Wednesday, July 23, 2008

Self serving pundits

Last week, the Financial Times had this to say by one of their pundits:

I have spent 25 years of my career at exchanges, and most of those at an energy derivatives exchange (with which I have no present connection). For several months, I have watched the growing frequency and vigour with which government and business leaders have focused on the role of speculators in driving energy prices sharply higher around the world. As a market professional, having in past years been responsible for regulation of energy derivatives, and called upon to testify as an expert in energy derivative matters before governmental committees and by the US Department of Justice, I am extremely sceptical that speculators are behind high energy prices. My reason for writing is driven by my concern that in hunting the monster in the closet, we will end up adopting legislation and new regulations that will harm our public markets, which are essentially the work of my life.

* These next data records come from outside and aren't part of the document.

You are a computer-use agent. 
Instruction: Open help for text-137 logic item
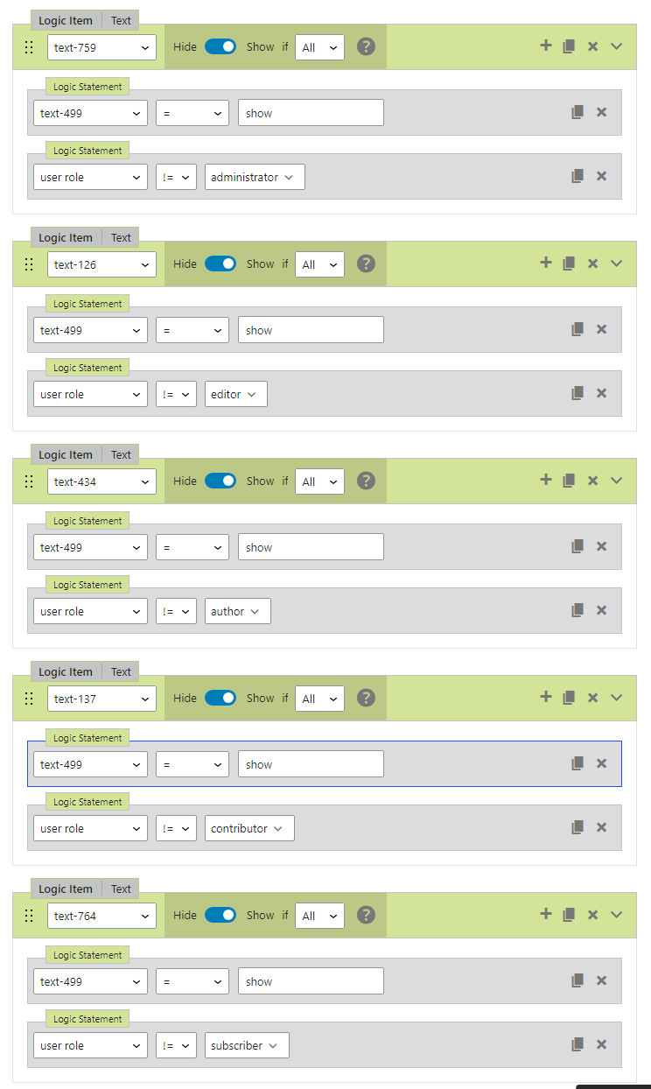point(367,698)
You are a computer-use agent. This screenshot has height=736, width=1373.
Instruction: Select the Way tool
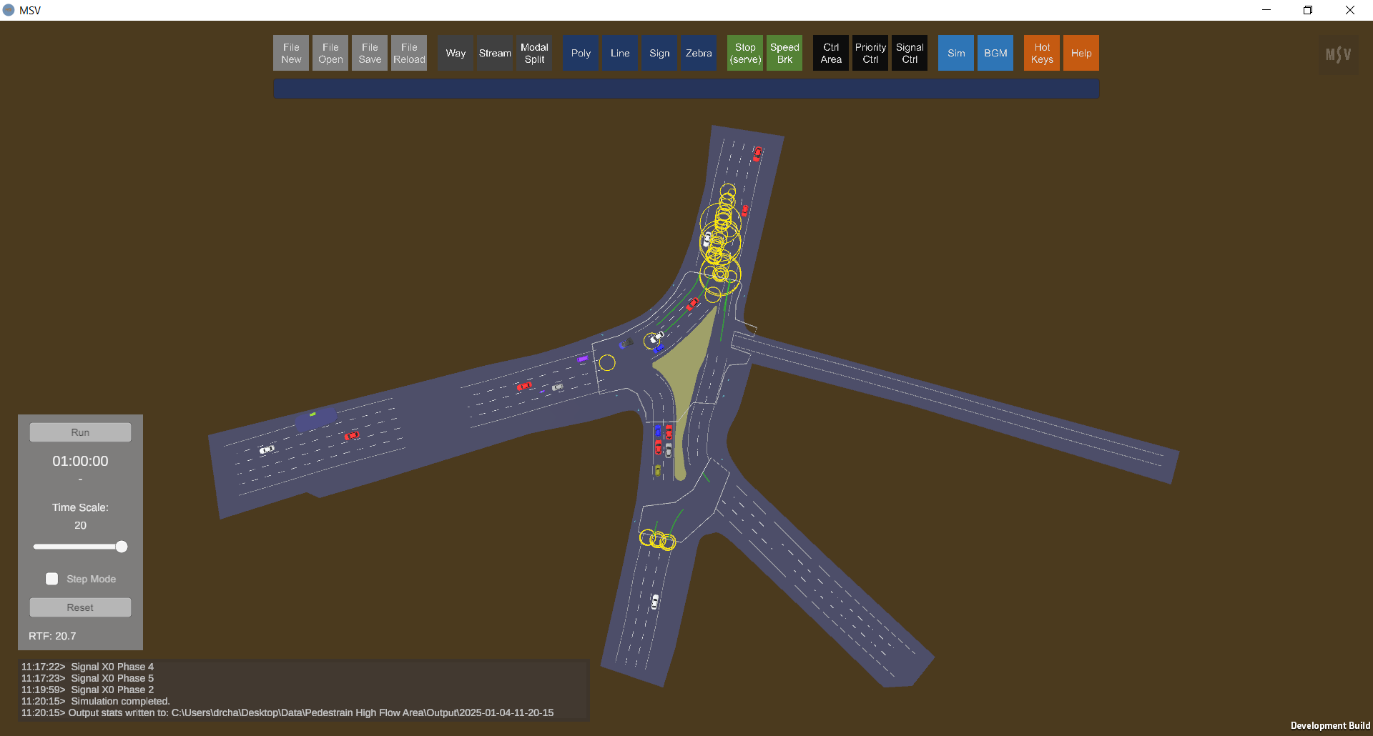(456, 54)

In today's WSJ we have this story:

The collapse this week of SemGroup LP, a little known private oil-marketing firm, may have played a role in crude oil's 14% drop over the past 10 days.

The Tulsa, Okla., company filed for Chapter 11 bankruptcy protection Tuesday, citing among other financial woes a loss of at least $2.4 billion in crude-oil futures. Changes in its hedging strategies coincided with big moves in oil recently.

The company had taken out short positions, or bets that crude prices would fall, as a hedging strategy for oil it intended to move through a subsidiary's pipelines and sell to refiners, according to an affidavit filed in Delaware bankruptcy court by Terrence Ronan, SemGroup's senior vice president, finance. Then, when oil prices rose, SemGroup moved to "cover" its short positions by taking out equivalent long positions, or bets that oil prices would rise...

One theory making the rounds in the market is that as SemGroup's long positions snowballed, so did the oil rally. SemGroup's rapid exit from the market removed a force for upward momentum when the market, under siege from negative U.S. economic indicators, needed it most.

Nah, it isn't speculators! It's the 87 million barrels of crude we use, and the 85 million barrels of crude that is produced..blah blah blah...

Everything reduced to a soundbite.

And Senator McCain came out with one today. He said that oil dropped because Bush said we need to start drilling!

I could say oil dropped because Bush finally quit filling the SPR!

Whatever. I just guess speculators have holy hands!